┏━━
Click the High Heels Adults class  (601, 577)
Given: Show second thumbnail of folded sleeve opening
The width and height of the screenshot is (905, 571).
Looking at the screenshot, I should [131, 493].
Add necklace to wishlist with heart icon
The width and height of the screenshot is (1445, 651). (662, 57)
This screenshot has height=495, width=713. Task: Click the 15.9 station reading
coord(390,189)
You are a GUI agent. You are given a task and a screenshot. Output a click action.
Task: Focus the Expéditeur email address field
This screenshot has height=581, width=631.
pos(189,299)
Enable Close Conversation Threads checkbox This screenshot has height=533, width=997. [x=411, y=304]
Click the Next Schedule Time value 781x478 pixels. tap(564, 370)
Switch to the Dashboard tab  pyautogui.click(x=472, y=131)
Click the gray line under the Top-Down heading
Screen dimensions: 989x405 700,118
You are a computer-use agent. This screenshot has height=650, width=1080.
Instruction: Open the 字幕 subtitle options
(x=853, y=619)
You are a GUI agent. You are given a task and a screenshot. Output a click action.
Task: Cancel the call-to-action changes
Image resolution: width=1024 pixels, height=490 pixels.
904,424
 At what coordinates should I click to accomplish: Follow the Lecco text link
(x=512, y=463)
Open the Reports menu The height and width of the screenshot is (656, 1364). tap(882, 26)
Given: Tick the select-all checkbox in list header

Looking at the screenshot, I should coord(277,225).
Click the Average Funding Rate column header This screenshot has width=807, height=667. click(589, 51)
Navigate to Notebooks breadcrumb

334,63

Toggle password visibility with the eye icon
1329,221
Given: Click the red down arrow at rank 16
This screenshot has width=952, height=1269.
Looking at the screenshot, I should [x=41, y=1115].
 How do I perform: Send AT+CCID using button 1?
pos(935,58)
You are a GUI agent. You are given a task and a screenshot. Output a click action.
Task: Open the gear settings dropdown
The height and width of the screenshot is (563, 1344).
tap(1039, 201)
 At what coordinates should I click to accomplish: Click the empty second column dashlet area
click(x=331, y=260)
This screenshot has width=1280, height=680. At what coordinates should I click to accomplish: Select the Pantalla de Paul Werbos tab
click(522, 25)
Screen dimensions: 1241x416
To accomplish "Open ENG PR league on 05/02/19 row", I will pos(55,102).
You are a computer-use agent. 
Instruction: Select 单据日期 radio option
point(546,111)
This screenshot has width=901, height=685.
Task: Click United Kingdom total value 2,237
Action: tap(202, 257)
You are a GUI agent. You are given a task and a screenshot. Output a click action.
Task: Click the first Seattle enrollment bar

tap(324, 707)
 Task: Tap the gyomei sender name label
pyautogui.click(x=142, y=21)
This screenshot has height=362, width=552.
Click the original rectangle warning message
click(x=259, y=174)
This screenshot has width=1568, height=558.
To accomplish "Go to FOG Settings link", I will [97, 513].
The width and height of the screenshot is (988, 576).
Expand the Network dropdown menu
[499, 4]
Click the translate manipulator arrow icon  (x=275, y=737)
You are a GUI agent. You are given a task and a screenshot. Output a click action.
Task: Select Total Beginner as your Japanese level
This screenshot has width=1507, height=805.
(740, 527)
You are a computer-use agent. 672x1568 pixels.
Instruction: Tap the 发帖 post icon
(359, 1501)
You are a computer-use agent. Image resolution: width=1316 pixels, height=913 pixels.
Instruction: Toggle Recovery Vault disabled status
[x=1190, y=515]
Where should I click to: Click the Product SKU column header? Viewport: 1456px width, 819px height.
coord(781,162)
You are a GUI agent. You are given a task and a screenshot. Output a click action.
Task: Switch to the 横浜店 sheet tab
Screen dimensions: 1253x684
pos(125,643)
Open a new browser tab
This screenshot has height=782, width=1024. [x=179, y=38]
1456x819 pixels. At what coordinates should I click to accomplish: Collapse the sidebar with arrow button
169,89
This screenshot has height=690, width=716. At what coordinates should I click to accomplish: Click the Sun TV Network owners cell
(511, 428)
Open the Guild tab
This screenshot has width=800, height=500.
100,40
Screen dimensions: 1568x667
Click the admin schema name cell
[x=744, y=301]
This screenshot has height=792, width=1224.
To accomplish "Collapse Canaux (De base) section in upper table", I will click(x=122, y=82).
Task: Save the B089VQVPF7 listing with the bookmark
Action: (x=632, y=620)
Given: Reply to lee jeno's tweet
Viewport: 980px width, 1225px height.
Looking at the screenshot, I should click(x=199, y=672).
┗━━
**WHAT IS NEEDED**
Count how many lines of the listing above include "computer" and report that number alone.

**TASK RESPONSE**
4